Co za piękny dzień. Ptaszki ćwierkają. Powietrze takie rześkie. Słonecznie od rana. Afrodyzjaki i inne kwiatuszki kwitną, no pięknie po prostu, proszę państwa.
Gówno prawda, miałam ochotę skoczyć z mostu po kolejnej zarwanej nocce, bo Oakley odwrócił się do mnie dupą i z jego zbawiennych, koślawych notatek nici. Tymczasem ja, zakuty łeb tej szkoły, mógł jedynie płakać nad swoim losem, kląć we wszystkich językach świata i budzić i tak już wkurwione współlokatorki.
Oakley, jak mamcię kocham, jak się nie odfochasz, to zrobię taką jazdę z tobą i Hopecraftem w roli głównej, że zrobisz pod siebie. Ja rozumiem, wypędziłam cię raz, czy dwa z sali muzycznej, ale ile można skrywać urazę?

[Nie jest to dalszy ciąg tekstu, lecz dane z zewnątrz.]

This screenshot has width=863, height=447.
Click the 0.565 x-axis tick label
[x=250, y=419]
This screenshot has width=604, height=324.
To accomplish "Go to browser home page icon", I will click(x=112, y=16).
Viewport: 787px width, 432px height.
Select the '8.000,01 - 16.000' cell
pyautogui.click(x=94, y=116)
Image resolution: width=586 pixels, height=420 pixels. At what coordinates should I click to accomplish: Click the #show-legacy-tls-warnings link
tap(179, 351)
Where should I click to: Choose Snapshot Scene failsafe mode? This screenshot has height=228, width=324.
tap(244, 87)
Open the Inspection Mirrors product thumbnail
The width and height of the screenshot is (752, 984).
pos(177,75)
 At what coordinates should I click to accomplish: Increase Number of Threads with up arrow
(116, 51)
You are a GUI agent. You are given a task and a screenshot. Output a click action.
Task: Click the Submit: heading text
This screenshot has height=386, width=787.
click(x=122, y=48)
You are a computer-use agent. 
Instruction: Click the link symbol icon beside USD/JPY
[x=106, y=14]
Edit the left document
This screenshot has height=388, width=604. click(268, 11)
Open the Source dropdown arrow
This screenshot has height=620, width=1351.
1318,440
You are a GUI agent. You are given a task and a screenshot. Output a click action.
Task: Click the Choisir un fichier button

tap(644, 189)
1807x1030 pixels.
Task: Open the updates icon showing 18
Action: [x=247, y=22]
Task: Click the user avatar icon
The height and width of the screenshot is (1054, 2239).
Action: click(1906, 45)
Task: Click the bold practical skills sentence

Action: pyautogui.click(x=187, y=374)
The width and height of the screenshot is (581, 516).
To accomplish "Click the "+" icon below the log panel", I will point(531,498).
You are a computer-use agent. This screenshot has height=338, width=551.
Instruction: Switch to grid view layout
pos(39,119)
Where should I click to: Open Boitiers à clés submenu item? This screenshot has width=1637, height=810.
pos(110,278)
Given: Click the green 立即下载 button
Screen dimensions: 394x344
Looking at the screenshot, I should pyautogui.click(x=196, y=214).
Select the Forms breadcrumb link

Dokończyłam pleść warkocz i ruszyłam do stołówki, bo przydałoby się czymś napełnić ten wołający o krew żołądek. W sumie nie wiem, czy to dobry pomysł, ostatnio coś mi boczków narosło, waga podbiła, a ja sama miałam ochotę strzelić sobie w łeb, bo znowu zaczynałam sobie folgować.
Ale odgłosy godowe waleni wydobywające się z trzewi były silniejsze i skutecznie zagłuszyły moją "silną wolę".
— Postanowiłaś zostać krzakiem, eksperyment czy wypadek? — Postanowiłam się dosiąść do dziewczyny z kilku roczników wyżej. Wyglądała na niespełna rozumu, narwaną, albo po poważnych przejściach w sali alchemicznej.
— Ostrzeżenie — odparła z uśmiechem na ustach, który wręcz mroził krew w żyłach, a ja zaczęłam żałować doboru towarzystwa.
— Ah... Okej? — Usiadłam.
Cisza. Niezręczna cisza, wiercąca dziurę w brzuchu.
— No, ten. Renee Illene, z kim mam przyjemność, jeśli mogę wiedzieć? — Najprostsza droga, przedstaw się, uśmiechnij się i zrób dobre... Drugie wrażenie, bo pierwsze zawaliłaś po całości. — Wszystko dobrze? — dodałam, widząc niemrawą minę dziewczyny.